Stored data entries:
*** Block opens ***

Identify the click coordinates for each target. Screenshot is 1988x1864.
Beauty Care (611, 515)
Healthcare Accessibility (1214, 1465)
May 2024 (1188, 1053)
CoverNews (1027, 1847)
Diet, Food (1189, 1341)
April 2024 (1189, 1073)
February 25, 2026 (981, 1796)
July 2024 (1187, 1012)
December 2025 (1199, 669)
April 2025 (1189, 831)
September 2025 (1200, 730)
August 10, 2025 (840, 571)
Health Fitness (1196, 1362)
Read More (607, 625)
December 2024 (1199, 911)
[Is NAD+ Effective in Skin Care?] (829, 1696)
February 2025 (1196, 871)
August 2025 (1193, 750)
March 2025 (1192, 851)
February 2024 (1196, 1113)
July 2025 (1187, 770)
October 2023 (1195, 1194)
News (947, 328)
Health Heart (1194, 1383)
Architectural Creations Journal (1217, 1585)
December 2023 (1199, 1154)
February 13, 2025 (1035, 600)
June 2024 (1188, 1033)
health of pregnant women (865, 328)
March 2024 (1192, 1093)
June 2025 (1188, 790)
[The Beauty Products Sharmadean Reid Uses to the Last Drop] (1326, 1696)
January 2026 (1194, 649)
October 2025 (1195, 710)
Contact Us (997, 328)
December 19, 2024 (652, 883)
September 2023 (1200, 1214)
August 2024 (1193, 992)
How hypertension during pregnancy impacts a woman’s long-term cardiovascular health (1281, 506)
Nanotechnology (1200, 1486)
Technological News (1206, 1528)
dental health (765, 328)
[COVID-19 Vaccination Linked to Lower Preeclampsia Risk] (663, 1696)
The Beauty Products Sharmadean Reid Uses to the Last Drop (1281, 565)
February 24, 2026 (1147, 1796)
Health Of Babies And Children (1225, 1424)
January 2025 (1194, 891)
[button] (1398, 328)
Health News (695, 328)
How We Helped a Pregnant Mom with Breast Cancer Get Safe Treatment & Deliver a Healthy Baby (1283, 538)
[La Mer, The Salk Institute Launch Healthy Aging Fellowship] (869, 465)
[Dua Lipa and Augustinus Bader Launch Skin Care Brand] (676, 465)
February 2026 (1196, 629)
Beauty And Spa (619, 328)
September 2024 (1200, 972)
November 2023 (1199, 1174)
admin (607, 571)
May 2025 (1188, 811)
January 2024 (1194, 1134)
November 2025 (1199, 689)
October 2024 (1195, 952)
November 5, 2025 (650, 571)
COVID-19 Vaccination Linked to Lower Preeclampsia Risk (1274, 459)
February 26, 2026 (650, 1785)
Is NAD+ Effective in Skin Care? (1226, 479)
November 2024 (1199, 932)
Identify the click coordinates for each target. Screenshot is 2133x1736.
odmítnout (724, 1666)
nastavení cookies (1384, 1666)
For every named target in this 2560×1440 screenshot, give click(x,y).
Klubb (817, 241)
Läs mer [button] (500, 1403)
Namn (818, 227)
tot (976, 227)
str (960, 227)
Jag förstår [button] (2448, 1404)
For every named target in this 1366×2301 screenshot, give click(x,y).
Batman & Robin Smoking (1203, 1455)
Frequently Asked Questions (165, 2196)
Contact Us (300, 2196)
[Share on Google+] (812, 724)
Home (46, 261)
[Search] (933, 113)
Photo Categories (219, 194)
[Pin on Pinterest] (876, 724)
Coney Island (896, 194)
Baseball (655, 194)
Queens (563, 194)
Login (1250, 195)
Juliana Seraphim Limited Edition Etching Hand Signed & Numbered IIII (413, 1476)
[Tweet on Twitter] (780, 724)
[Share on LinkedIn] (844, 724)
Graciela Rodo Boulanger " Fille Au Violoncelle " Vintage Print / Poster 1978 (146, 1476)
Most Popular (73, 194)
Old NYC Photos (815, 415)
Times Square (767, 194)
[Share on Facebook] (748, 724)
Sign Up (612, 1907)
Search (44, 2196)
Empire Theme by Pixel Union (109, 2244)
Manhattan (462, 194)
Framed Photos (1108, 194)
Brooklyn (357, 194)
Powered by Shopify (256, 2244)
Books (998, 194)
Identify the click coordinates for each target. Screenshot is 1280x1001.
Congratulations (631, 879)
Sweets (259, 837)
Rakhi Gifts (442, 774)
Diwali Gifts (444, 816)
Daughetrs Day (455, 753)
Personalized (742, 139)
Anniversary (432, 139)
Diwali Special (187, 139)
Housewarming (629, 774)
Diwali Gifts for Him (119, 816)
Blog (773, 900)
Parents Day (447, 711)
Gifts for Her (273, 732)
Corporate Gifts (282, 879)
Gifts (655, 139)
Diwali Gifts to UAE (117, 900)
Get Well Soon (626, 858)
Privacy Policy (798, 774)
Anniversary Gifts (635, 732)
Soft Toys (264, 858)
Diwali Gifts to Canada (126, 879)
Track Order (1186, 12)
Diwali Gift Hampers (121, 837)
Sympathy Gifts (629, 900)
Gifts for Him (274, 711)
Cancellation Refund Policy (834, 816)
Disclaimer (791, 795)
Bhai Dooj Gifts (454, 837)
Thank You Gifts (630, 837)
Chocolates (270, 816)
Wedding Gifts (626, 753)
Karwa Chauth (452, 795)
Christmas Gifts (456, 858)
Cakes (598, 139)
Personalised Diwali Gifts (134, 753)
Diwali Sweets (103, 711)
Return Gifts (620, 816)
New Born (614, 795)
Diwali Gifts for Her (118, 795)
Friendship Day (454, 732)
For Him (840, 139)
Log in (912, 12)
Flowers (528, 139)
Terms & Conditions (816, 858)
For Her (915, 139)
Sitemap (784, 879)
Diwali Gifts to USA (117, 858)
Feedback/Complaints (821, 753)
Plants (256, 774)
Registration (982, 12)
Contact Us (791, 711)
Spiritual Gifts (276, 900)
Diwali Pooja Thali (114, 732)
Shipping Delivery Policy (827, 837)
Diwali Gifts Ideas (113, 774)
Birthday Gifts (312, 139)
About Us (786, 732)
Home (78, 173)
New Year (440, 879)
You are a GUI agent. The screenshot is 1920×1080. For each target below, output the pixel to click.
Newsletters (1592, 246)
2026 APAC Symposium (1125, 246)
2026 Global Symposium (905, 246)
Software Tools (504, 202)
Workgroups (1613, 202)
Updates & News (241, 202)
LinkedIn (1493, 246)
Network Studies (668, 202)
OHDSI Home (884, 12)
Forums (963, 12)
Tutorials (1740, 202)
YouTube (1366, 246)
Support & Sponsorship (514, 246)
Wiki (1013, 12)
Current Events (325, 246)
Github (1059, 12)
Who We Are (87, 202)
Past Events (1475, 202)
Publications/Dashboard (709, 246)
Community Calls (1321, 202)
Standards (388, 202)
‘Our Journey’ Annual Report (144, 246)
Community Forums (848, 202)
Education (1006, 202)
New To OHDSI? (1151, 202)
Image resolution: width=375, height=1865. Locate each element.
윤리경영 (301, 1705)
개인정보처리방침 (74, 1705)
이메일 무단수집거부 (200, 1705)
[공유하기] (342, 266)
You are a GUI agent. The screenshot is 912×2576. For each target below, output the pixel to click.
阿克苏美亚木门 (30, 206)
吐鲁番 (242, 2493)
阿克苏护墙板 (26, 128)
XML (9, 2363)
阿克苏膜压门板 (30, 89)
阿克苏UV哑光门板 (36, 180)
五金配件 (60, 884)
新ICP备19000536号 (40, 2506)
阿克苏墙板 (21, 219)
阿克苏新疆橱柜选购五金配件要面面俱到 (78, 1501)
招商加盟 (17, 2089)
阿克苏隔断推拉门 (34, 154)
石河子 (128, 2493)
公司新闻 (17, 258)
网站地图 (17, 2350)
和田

*** Block closes ***

### Work to complete
The records must be given again in full, exactly as shown.

### Written solution
Identify the click coordinates for each target. Screenshot is 1988x1864.
Beauty Care (611, 515)
Healthcare Accessibility (1214, 1465)
May 2024 (1188, 1053)
CoverNews (1027, 1847)
Diet, Food (1189, 1341)
April 2024 (1189, 1073)
February 25, 2026 (981, 1796)
July 2024 (1187, 1012)
December 2025 (1199, 669)
April 2025 (1189, 831)
September 2025 (1200, 730)
August 10, 2025 (840, 571)
Health Fitness (1196, 1362)
Read More (607, 625)
December 2024 (1199, 911)
[Is NAD+ Effective in Skin Care?] (829, 1696)
February 2025 (1196, 871)
August 2025 (1193, 750)
March 2025 (1192, 851)
February 2024 (1196, 1113)
July 2025 (1187, 770)
October 2023 (1195, 1194)
News (947, 328)
Health Heart (1194, 1383)
Architectural Creations Journal (1217, 1585)
December 2023 (1199, 1154)
February 13, 2025 (1035, 600)
June 2024 (1188, 1033)
health of pregnant women (865, 328)
March 2024 (1192, 1093)
June 2025 (1188, 790)
[The Beauty Products Sharmadean Reid Uses to the Last Drop] (1326, 1696)
January 2026 (1194, 649)
October 2025 (1195, 710)
Contact Us (997, 328)
December 19, 2024 (652, 883)
September 2023 (1200, 1214)
August 2024 (1193, 992)
How hypertension during pregnancy impacts a woman’s long-term cardiovascular health (1281, 506)
Nanotechnology (1200, 1486)
Technological News (1206, 1528)
dental health (765, 328)
[COVID-19 Vaccination Linked to Lower Preeclampsia Risk] (663, 1696)
The Beauty Products Sharmadean Reid Uses to the Last Drop (1281, 565)
February 24, 2026 (1147, 1796)
Health Of Babies And Children (1225, 1424)
January 2025 (1194, 891)
[button] (1398, 328)
Health News (695, 328)
How We Helped a Pregnant Mom with Breast Cancer Get Safe Treatment & Deliver a Healthy Baby (1283, 538)
[La Mer, The Salk Institute Launch Healthy Aging Fellowship] (869, 465)
[Dua Lipa and Augustinus Bader Launch Skin Care Brand] (676, 465)
February 2026 (1196, 629)
Beauty And Spa (619, 328)
September 2024 (1200, 972)
November 2023 (1199, 1174)
admin (607, 571)
May 2025 (1188, 811)
January 2024 (1194, 1134)
November 2025 (1199, 689)
October 2024 (1195, 952)
November 5, 2025 (650, 571)
COVID-19 Vaccination Linked to Lower Preeclampsia Risk (1274, 459)
February 26, 2026 (650, 1785)
Is NAD+ Effective in Skin Care? (1226, 479)
November 2024 (1199, 932)
Identify the click coordinates for each target. Screenshot is 2133x1736.
odmítnout (724, 1666)
nastavení cookies (1384, 1666)
For every named target in this 2560×1440 screenshot, give click(x,y).
Klubb (817, 241)
Läs mer [button] (500, 1403)
Namn (818, 227)
tot (976, 227)
str (960, 227)
Jag förstår [button] (2448, 1404)
For every named target in this 1366×2301 screenshot, give click(x,y).
Batman & Robin Smoking (1203, 1455)
Frequently Asked Questions (165, 2196)
Contact Us (300, 2196)
[Share on Google+] (812, 724)
Home (46, 261)
[Search] (933, 113)
Photo Categories (219, 194)
[Pin on Pinterest] (876, 724)
Coney Island (896, 194)
Baseball (655, 194)
Queens (563, 194)
Login (1250, 195)
Juliana Seraphim Limited Edition Etching Hand Signed & Numbered IIII (413, 1476)
[Tweet on Twitter] (780, 724)
[Share on LinkedIn] (844, 724)
Graciela Rodo Boulanger " Fille Au Violoncelle " Vintage Print / Poster 1978 (146, 1476)
Most Popular (73, 194)
Old NYC Photos (815, 415)
Times Square (767, 194)
[Share on Facebook] (748, 724)
Sign Up (612, 1907)
Search (44, 2196)
Empire Theme by Pixel Union (109, 2244)
Manhattan (462, 194)
Framed Photos (1108, 194)
Brooklyn (357, 194)
Powered by Shopify (256, 2244)
Books (998, 194)
Identify the click coordinates for each target. Screenshot is 1280x1001.
Congratulations (631, 879)
Sweets (259, 837)
Rakhi Gifts (442, 774)
Diwali Gifts (444, 816)
Daughetrs Day (455, 753)
Personalized (742, 139)
Anniversary (432, 139)
Diwali Special (187, 139)
Housewarming (629, 774)
Diwali Gifts for Him (119, 816)
Blog (773, 900)
Parents Day (447, 711)
Gifts for Her (273, 732)
Corporate Gifts (282, 879)
Gifts (655, 139)
Diwali Gifts to UAE (117, 900)
Get Well Soon (626, 858)
Privacy Policy (798, 774)
Anniversary Gifts (635, 732)
Soft Toys (264, 858)
Diwali Gifts to Canada (126, 879)
Track Order (1186, 12)
Diwali Gift Hampers (121, 837)
Sympathy Gifts (629, 900)
Gifts for Him (274, 711)
Cancellation Refund Policy (834, 816)
Disclaimer (791, 795)
Bhai Dooj Gifts (454, 837)
Thank You Gifts (630, 837)
Chocolates (270, 816)
Wedding Gifts (626, 753)
Karwa Chauth (452, 795)
Christmas Gifts (456, 858)
Cakes (598, 139)
Personalised Diwali Gifts (134, 753)
Diwali Sweets (103, 711)
Return Gifts (620, 816)
New Born (614, 795)
Diwali Gifts for Her (118, 795)
Friendship Day (454, 732)
For Him (840, 139)
Log in (912, 12)
Flowers (528, 139)
Terms & Conditions (816, 858)
For Her (915, 139)
Sitemap (784, 879)
Diwali Gifts to USA (117, 858)
Feedback/Complaints (821, 753)
Plants (256, 774)
Registration (982, 12)
Contact Us (791, 711)
Spiritual Gifts (276, 900)
Diwali Pooja Thali (114, 732)
Shipping Delivery Policy (827, 837)
Diwali Gifts Ideas (113, 774)
Birthday Gifts (312, 139)
About Us (786, 732)
Home (78, 173)
New Year (440, 879)
You are a GUI agent. The screenshot is 1920×1080. For each target below, output the pixel to click.
Newsletters (1592, 246)
2026 APAC Symposium (1125, 246)
2026 Global Symposium (905, 246)
Software Tools (504, 202)
Workgroups (1613, 202)
Updates & News (241, 202)
LinkedIn (1493, 246)
Network Studies (668, 202)
OHDSI Home (884, 12)
Forums (963, 12)
Tutorials (1740, 202)
YouTube (1366, 246)
Support & Sponsorship (514, 246)
Wiki (1013, 12)
Current Events (325, 246)
Github (1059, 12)
Who We Are (87, 202)
Past Events (1475, 202)
Publications/Dashboard (709, 246)
Community Calls (1321, 202)
Standards (388, 202)
‘Our Journey’ Annual Report (144, 246)
Community Forums (848, 202)
Education (1006, 202)
New To OHDSI? (1151, 202)
Image resolution: width=375, height=1865. Locate each element.
윤리경영 (301, 1705)
개인정보처리방침 (74, 1705)
이메일 무단수집거부 (200, 1705)
[공유하기] (342, 266)
You are a GUI agent. The screenshot is 912×2576. For each target below, output the pixel to click.
阿克苏美亚木门 (30, 206)
吐鲁番 (242, 2493)
阿克苏护墙板 (26, 128)
XML (9, 2363)
阿克苏膜压门板 (30, 89)
阿克苏UV哑光门板 (36, 180)
五金配件 (60, 884)
新ICP备19000536号 (40, 2506)
阿克苏墙板 (21, 219)
阿克苏新疆橱柜选购五金配件要面面俱到 (78, 1501)
招商加盟 (17, 2089)
阿克苏隔断推拉门 (34, 154)
石河子 (128, 2493)
公司新闻 (17, 258)
网站地图 (17, 2350)
和田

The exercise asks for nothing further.